**Source excerpt:**
####
Figure 5 shows the speed up of the GH200, H100, A100 and V100 GPUs and MI250X GCD over the fastest benchmarked CPUs from AMD, NVIDIA, Intel, and IBM. Speedup is measured using the grind time in nanoseconds per grid cell, PDE, and right-hand-side evaluation, with CPU runtimes being normalized by the total number of cores. Normalization by the number of cores means the results should be interpreted as one GPU die is Xtimes faster than one CPU die. At the time of writing, the AMD EPYC 9564 Genoa is the fastest tested CPU, with the tested GPUs achieving speedups of only 1.5 to 5.3 times. Intel's Xeon Max 9468 Saphire Rapid HBM and NVIDIA's ARM Neoverse V2 Grace CPU perform similarly, with the tested GPUs achieving between 3 and 11 times speedup. The older IBM Power 10 is slower than the newer chips from NVIDIA, Intel, and AMD, with the tested GPUs achieving 9.1 to 31.3 times speedups.
####
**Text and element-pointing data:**
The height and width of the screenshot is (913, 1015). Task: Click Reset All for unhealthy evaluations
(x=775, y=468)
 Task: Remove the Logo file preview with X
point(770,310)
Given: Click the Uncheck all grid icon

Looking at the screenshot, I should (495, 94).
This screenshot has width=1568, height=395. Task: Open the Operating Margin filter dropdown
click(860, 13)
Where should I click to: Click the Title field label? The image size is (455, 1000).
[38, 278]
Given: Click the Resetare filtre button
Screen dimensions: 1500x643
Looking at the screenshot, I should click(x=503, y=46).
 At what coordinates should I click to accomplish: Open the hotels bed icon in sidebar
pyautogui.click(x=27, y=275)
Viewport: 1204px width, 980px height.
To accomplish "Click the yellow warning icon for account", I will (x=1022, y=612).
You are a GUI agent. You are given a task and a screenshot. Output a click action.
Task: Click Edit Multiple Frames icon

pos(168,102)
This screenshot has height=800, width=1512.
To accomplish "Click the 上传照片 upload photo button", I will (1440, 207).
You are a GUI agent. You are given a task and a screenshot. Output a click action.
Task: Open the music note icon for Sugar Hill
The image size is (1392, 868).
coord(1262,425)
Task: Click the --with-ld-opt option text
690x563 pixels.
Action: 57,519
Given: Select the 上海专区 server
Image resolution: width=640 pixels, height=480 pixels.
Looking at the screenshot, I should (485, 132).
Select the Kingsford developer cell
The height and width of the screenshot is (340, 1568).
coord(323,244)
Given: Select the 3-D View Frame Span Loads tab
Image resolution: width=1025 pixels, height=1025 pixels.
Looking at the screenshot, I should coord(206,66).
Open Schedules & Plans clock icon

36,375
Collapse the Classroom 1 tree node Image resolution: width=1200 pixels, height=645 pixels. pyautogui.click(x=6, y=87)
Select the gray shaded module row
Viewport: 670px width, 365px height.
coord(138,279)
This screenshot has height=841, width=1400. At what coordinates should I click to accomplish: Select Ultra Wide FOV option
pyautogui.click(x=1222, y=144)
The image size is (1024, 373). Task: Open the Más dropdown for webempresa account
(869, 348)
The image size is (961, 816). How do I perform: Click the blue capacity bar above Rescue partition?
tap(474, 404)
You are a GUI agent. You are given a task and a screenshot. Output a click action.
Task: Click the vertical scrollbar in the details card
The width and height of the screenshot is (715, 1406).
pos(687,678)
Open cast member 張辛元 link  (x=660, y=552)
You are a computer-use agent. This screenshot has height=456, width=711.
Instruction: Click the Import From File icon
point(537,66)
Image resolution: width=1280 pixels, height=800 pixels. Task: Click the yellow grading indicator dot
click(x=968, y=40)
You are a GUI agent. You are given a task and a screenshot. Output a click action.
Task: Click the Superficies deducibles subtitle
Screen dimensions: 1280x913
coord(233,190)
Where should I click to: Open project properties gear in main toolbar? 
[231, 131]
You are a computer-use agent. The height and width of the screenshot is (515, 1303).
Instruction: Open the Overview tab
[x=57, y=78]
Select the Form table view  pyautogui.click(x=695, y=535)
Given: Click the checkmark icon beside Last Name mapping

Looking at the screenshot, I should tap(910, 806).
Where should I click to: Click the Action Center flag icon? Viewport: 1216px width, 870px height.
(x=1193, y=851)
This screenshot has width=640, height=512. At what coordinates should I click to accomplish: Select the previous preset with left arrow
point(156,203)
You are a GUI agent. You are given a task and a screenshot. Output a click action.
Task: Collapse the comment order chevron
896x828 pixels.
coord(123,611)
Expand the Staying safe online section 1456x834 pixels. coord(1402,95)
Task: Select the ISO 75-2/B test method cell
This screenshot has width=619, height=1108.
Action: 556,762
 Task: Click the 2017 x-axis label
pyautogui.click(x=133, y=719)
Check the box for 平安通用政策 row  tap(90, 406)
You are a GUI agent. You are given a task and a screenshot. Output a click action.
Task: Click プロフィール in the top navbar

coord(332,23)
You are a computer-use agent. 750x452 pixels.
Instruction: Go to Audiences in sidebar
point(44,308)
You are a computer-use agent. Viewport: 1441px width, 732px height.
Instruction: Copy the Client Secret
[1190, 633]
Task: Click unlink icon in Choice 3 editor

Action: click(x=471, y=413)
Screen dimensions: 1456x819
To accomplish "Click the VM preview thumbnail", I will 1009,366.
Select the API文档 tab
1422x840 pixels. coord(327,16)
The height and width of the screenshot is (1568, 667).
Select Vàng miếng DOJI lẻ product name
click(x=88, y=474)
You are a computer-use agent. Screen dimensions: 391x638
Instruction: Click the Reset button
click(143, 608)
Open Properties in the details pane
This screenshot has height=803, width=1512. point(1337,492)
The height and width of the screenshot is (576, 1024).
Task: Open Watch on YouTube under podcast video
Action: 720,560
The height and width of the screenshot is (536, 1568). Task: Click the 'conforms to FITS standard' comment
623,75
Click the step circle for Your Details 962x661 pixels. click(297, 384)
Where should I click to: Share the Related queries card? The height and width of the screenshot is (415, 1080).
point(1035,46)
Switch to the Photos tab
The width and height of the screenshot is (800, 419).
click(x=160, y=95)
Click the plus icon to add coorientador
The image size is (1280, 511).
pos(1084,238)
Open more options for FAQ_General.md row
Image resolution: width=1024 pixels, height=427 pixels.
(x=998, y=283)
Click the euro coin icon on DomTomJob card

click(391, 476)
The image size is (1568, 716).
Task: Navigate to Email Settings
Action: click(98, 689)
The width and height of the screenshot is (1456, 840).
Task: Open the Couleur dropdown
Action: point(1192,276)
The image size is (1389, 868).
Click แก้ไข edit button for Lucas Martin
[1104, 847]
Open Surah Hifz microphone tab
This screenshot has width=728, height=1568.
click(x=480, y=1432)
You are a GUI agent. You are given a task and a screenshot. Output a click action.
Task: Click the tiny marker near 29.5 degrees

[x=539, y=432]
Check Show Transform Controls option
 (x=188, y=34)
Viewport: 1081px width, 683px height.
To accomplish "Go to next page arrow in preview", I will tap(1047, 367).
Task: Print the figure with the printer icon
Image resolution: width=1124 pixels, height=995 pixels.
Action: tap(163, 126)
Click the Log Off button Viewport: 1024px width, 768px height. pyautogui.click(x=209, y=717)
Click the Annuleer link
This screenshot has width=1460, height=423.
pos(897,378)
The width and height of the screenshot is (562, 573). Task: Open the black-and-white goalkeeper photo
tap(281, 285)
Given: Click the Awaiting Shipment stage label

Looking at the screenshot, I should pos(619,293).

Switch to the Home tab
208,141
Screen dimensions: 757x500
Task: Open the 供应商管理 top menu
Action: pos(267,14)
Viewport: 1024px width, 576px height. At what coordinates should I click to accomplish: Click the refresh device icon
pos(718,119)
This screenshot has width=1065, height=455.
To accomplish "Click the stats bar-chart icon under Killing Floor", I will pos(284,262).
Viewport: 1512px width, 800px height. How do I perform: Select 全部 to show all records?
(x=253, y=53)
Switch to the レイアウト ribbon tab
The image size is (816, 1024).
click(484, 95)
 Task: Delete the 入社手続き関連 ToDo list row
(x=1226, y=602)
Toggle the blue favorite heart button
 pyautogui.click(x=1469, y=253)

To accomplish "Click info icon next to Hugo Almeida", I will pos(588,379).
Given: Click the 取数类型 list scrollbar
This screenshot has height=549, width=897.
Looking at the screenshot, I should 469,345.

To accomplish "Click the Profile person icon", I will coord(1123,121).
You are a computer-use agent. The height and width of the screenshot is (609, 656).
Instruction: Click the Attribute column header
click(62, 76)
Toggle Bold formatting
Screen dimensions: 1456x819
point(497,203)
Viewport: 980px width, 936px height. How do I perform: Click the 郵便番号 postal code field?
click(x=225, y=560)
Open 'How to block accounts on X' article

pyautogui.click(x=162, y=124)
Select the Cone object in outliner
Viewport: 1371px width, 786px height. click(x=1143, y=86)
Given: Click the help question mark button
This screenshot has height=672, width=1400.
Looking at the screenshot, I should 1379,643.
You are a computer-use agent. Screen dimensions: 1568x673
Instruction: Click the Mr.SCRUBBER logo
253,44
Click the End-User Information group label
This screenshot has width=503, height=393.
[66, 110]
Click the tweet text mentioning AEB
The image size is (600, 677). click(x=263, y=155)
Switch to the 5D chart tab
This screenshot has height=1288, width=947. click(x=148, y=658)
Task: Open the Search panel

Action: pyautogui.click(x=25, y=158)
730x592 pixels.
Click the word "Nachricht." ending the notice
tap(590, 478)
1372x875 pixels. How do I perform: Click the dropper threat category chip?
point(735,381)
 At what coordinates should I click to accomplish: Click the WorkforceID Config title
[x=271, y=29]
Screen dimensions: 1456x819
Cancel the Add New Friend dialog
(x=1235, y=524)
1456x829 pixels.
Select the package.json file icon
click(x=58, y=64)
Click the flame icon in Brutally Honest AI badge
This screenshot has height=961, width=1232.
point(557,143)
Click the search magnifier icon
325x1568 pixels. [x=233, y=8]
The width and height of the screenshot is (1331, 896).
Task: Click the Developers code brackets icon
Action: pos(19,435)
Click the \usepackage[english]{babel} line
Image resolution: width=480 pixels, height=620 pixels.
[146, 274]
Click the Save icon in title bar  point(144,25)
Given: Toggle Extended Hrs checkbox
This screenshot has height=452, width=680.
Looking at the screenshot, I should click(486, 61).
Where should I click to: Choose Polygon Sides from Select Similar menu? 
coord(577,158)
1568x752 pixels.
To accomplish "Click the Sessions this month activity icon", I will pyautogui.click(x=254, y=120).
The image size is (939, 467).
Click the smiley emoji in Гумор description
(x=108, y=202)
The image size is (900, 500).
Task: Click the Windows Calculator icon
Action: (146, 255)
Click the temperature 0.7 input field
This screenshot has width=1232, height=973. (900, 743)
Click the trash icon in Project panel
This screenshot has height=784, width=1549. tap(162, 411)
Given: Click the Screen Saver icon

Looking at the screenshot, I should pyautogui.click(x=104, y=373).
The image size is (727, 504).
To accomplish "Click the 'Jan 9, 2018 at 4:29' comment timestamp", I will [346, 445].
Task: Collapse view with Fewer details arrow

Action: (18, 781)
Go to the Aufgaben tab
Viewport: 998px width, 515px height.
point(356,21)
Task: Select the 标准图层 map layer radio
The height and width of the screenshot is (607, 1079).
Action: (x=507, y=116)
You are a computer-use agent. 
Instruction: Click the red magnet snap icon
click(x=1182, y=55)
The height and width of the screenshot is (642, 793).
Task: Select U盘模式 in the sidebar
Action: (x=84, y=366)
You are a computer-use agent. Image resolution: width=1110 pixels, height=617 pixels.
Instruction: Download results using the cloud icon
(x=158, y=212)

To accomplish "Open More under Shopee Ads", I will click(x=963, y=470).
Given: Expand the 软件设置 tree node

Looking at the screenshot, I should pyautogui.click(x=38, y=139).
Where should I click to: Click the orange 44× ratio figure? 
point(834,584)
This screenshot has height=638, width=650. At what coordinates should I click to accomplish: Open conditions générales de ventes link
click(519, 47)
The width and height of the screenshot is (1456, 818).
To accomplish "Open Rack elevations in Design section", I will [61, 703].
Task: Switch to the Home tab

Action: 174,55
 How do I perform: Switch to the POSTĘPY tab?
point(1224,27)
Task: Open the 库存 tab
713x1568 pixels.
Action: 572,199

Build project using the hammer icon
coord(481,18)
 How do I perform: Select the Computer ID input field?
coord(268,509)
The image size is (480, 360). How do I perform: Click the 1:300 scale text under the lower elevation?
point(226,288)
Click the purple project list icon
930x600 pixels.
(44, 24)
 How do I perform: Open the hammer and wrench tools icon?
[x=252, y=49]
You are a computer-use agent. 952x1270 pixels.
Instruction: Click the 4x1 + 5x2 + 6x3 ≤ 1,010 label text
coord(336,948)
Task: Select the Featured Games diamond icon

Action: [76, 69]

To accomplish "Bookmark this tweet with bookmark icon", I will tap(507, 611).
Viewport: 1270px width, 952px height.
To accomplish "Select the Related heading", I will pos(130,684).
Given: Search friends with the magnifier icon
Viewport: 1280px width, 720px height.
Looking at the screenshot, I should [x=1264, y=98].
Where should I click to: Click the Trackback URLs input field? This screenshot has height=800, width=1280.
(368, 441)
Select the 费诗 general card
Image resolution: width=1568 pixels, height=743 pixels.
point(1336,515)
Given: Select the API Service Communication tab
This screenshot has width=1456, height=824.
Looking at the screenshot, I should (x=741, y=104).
####
**Exercise task:**
From the GPU speedup passage, return everything from "Figure 5 shows" down to "31.3 times speedups.", copied word for word. Rely on the GPU speedup passage alone.

**Task output:**
Figure 5 shows the speed up of the GH200, H100, A100 and V100 GPUs and MI250X GCD over the fastest benchmarked CPUs from AMD, NVIDIA, Intel, and IBM. Speedup is measured using the grind time in nanoseconds per grid cell, PDE, and right-hand-side evaluation, with CPU runtimes being normalized by the total number of cores. Normalization by the number of cores means the results should be interpreted as one GPU die is Xtimes faster than one CPU die. At the time of writing, the AMD EPYC 9564 Genoa is the fastest tested CPU, with the tested GPUs achieving speedups of only 1.5 to 5.3 times. Intel's Xeon Max 9468 Saphire Rapid HBM and NVIDIA's ARM Neoverse V2 Grace CPU perform similarly, with the tested GPUs achieving between 3 and 11 times speedup. The older IBM Power 10 is slower than the newer chips from NVIDIA, Intel, and AMD, with the tested GPUs achieving 9.1 to 31.3 times speedups.